Краткая история кураторства | страница 40



Совершенно верно. Моя позиция относительно разделения функций, в сущности, была именно такой. Я был за музей, но я говорил о том, что от замены этикетки на бутылке вино в бутылке не изменится; нужно менять вино. Нужно менять наполнение. Нам пора перестать определять искусство исключительно как корпус объектов, которые общество признало искусством. Нужно предоставить искусству возможность эволюционировать в зрительском восприятии и фокусироваться именно на этом. Я не добьюсь сближения жизни и искусства, просто устроив в музее кафетерий, или игровую площадку, или воркшоп. Вопрос о музее таким образом не решается. С одной стороны, наша задача состоит в том, чтобы превращать произведение в произведение искусства, с другой — в сохранении тех произведений, которые уже стали произведениями искусства, и в недопущении того, чтобы они превратились в антиквариат. Такова была моя точка зрения. Так что я был за охранительную функцию музея и предложил термин «антимузей» не потому, что «антиискусство» в моем понимании — это что-то, что никогда не станет искусством, но скорее нечто стимулирующее постоянное обновление искусства. Это не негативное, а очень позитивное высказывание. Процесс постоянного созидания, так сказать. Хотя сама институция и не создает произведения, она берет на себя роль зрителя, в конечном счете обеспечивая социальный консенсус и таким образом производя произведения искусства.

Оказал ли кто-то из художников влияние на становление вашего понимания музея?

Да, довольно многие. Вопрос о музее был центральным в тех дискуссиях, которые велись в художественных кругах. Особенно памятны мне в этом отношении Даниэль Бюрен и Марсель Бротарс. Как правило, я выставлял художника только один раз — я не хотел уподобляться галерее, где раз за разом выставляются одни и те же художники. Но Бюрена я выставлял дважды.

Если просмотреть ваши каталоги-коробки, можно заметить, что вы почти не делали групповых выставок.

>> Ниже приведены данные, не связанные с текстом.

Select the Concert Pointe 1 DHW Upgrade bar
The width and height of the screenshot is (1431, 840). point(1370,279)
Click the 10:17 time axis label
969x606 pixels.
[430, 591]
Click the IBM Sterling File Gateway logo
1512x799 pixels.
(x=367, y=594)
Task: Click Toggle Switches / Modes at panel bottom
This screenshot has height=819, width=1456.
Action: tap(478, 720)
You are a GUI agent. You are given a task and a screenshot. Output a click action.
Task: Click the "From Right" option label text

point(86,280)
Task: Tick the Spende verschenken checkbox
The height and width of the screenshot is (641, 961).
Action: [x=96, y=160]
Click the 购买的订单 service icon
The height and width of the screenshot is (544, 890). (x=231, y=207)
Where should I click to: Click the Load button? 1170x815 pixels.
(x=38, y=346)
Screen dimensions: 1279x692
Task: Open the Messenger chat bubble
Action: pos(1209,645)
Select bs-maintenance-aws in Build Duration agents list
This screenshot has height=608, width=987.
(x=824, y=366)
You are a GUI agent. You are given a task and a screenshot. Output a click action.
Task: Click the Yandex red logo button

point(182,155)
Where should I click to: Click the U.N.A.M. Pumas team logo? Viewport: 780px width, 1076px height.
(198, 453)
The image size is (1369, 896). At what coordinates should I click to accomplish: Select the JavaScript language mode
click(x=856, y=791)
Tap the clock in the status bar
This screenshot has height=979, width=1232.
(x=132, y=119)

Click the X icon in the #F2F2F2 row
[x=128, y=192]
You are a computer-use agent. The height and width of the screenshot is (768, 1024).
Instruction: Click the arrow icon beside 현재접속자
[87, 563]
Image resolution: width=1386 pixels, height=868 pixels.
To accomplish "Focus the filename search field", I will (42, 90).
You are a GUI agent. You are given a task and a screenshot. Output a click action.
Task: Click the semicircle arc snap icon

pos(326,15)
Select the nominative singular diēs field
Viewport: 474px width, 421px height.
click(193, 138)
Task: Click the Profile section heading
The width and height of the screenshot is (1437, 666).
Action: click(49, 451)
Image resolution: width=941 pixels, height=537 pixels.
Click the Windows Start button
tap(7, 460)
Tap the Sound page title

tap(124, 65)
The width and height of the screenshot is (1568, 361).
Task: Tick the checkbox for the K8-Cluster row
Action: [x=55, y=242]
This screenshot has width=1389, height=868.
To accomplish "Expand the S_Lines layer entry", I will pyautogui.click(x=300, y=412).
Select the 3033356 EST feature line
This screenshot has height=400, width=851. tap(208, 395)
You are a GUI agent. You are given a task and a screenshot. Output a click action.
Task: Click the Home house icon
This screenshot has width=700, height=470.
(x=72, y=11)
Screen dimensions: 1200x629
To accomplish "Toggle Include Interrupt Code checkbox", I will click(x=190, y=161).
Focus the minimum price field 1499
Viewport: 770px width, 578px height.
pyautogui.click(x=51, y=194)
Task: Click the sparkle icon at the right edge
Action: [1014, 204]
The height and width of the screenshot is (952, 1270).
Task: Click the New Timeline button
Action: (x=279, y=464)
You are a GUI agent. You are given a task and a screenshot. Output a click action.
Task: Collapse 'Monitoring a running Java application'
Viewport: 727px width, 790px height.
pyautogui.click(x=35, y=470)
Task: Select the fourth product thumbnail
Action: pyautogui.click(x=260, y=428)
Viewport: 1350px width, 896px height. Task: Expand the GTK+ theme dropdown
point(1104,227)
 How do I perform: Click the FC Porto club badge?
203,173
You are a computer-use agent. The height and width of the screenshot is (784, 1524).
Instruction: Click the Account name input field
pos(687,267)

Не могли бы вы это прокомментировать? В этом отношении мне также очень интересно ваше заявление в связи с «Документой V» в Касселе. В 1972 году вас пригласил туда Харальд Зееман. «Углублять, а не расширять» — такова была ваша позиция. Вы углубляли понимание позиций отдельных художников — среди прочих, Бротарса, Бойса, Робера Филиу.

Харальд хотел сделать на «Документе» раздел под названием «Индивидуальные мифологии» и спросил, могу ли я за это взяться. Я сказал: «Я не смогу работать с этими понятиями в том виде, как ты их сформулировал. Для меня любое художественное произведение — это индивидуальная мифология». Мне было неинтересно выступать крестным отцом определенных стилей и движений — такой упреждающий подход практиковался многими кураторами. Взять, к примеру, термин «новый реализм». Он был введен не Жаном Тингли, не Ивом Кляйном и не кем-либо еще, кто имел отношение к этой группе. Их запихнули в одну группу, хотя никакой группой они никогда не были. Я хотел, чтобы искусство говорило само за себя. Искусство всегда, в моем понимании, было результатом единичного, индивидуального усилия. Я считал важным представить произведение как можно «чище», а это возможно только в формате персональной выставки. Мне никогда не нравились выставки, где от каждого из двадцати художников взято по три работы. Это не дает ясного представления о художнике. Основное внимание должно уделяться произведению, представляющему личность. Поэтому я редко делал групповые или тематические выставки.